Audio of “The Burden of the Lord” (4 min, 20 sec)

In Jeremiah 23, God confronts false prophets. We don’t know how many there were, but if 1 Kings 22 gives any clue, there were likely MANY more false ones than true ones.

I get the impression that false prophets always outnumber true ones (both from Scripture and experience). This includes (and maybe is even more prevalent?) at the present time.

In any case, the prevailing flaw of the false prophets of Jeremiah 23 was their insistence on something they called, “the burden of the LORD,” (23:33, 34, 36, 38).

In fact, God was so nauseated by this focus that He told Jeremiah that, when someone asks him for, “the burden of the LORD,” he is to tell them that they are God’s burden themselves, and will be cast off! (23:33)

What is the burden of the Lord?

In context, this “burden of the Lord,” seems to relate to inner feelings, “unctions,” etc.
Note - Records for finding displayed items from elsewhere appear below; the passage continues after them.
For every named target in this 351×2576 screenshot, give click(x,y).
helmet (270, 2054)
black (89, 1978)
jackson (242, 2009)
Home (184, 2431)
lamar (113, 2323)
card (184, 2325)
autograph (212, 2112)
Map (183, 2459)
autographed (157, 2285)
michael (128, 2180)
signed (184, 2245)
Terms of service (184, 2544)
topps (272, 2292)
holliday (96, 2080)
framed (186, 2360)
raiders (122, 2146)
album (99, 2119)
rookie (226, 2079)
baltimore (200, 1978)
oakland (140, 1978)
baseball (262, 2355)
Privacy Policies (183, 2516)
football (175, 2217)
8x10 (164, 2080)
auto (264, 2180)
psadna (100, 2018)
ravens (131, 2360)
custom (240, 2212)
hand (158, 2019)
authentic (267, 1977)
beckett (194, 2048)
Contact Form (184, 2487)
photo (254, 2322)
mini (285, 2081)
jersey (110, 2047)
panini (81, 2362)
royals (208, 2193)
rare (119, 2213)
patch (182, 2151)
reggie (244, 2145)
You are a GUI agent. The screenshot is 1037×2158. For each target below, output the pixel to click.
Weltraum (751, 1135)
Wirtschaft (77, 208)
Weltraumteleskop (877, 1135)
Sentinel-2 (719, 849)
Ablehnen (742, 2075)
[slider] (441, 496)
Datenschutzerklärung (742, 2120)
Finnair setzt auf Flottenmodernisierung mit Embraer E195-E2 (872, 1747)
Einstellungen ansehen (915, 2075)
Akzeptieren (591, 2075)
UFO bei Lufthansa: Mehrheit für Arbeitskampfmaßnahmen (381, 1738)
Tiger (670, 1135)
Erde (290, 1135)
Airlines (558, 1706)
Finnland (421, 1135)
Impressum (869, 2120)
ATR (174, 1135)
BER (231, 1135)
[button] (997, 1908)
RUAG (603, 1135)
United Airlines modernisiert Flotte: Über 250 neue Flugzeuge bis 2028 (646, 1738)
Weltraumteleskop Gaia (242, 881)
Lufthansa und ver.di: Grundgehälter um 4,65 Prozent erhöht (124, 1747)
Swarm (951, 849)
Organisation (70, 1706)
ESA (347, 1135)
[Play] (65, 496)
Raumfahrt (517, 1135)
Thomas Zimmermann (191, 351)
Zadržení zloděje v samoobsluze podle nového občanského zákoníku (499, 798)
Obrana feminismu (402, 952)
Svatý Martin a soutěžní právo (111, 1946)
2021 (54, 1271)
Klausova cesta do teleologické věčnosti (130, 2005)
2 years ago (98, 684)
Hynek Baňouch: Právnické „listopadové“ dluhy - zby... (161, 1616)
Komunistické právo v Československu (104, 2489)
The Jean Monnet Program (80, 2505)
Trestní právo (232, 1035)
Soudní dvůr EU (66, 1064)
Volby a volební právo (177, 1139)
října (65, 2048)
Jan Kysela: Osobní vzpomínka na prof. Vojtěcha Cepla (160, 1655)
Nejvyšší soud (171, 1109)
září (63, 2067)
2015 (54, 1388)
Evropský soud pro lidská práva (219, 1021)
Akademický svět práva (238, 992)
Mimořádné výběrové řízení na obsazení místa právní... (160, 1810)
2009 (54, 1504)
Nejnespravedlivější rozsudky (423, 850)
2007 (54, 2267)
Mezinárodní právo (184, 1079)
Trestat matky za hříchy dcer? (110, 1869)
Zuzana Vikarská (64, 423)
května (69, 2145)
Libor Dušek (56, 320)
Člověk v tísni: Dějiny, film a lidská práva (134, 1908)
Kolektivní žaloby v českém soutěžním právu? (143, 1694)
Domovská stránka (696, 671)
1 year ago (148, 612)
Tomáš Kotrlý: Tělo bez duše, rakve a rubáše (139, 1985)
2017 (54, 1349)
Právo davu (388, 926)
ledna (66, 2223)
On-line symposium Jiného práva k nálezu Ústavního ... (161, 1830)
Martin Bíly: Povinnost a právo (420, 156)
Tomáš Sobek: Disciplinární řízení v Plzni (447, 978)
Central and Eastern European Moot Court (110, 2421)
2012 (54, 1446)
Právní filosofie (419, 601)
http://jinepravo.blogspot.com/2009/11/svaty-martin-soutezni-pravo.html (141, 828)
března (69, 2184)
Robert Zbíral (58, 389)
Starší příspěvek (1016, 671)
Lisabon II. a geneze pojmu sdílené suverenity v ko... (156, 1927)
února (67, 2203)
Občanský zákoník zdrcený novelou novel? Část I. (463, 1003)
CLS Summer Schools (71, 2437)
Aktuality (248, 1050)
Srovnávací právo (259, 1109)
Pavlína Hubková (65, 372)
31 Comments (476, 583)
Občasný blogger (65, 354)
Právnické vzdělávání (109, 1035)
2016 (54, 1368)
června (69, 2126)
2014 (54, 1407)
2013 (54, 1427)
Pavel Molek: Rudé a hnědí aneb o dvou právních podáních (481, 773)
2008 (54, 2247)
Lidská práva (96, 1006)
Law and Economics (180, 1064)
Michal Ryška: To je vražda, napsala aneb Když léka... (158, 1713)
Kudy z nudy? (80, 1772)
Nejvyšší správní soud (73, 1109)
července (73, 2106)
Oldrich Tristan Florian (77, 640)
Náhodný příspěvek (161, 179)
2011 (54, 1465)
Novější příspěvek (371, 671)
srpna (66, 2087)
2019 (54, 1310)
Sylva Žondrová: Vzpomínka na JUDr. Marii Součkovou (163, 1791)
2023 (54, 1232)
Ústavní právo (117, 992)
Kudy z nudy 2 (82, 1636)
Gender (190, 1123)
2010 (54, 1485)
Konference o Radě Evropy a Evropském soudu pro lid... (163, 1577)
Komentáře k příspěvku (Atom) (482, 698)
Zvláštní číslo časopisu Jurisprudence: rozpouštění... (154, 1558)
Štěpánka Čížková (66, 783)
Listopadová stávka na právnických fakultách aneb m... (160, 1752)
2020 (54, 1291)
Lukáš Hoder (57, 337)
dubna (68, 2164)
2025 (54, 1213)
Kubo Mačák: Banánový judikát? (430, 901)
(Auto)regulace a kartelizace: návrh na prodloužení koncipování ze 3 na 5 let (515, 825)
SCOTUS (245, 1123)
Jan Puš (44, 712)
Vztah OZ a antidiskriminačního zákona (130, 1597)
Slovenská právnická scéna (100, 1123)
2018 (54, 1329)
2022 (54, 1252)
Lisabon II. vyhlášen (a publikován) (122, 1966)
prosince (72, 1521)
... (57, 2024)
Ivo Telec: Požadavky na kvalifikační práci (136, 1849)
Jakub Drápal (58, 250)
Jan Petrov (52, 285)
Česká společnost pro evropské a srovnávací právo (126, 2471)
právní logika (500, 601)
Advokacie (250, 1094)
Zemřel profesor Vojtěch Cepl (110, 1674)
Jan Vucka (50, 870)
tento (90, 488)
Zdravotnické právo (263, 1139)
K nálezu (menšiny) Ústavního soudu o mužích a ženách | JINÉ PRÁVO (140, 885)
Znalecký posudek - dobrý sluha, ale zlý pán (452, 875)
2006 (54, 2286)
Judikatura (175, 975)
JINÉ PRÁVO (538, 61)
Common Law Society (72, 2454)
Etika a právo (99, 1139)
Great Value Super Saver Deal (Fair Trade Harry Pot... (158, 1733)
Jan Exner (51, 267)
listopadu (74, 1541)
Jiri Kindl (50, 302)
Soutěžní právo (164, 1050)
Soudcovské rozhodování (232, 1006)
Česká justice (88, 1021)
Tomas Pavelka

These are subjective, internal notions, as opposed to God’s objective, external, revealed word. In other words, they were fashioning their false prophecies and concepts of God based on what they felt within.

Thus, “they speak visions of their own minds, not from the mouth of the LORD,” (Jer. 23:16), and, “the burden is every man’s own word,” (Jer. 23:36).

God’s Word

Unlike the false prophets, Jeremiah, “stood in the council of the LORD to see and to hear his word,” (Jer. 23:18).

As a result, in contrast to deceptive inner thoughts and feelings, Jeremiah (like all true prophets) spoke according to God’s objective, external word, as the LORD revealed it to him.

In fact, God (through Jeremiah) imagined a day where his people would stop looking to internal feelings/senses, and instead look to God’s objective, revealed word (23:35-36).

What God is Saying to Us

Though Jeremiah was written roughly 500 years before Christ, it still is part of God’s, “living,” word (Heb. 4:12) that speaks to us today.

Consider, for instance, that Jesus could quote words God had spoken privately to Moses in 1500 B.C. as being words God was publicly speaking to the audience of Jesus’ day (Matt. 22:31-32), 1,500 years later.

And in the same way, are we willing to receive the true words of God from 2,500 years ago in Jeremiah 23 as words God is speaking to us today?

If so–if Jeremiah 23 is just as true today as it was then–then I believe we must grieve right now.

I say this because it seems there is a large emphasis on internal feelings, experiences, subjective understandings of things, etc., and such notions seem to dominate the discourse of the day. Even, God forbid, among the church!

Meanwhile, there seems so little emphasis on God’s objective, external, revealed word that all of our feelings, experiences, and thoughts must bow to.

I sincerely hope I’m reading things wrong. Either way, I plead with you to seriously consider with me what God is speaking to us through Jeremiah 23 (as well, of course, as the rest of Scripture–God’s external, objective, and revealed word for us).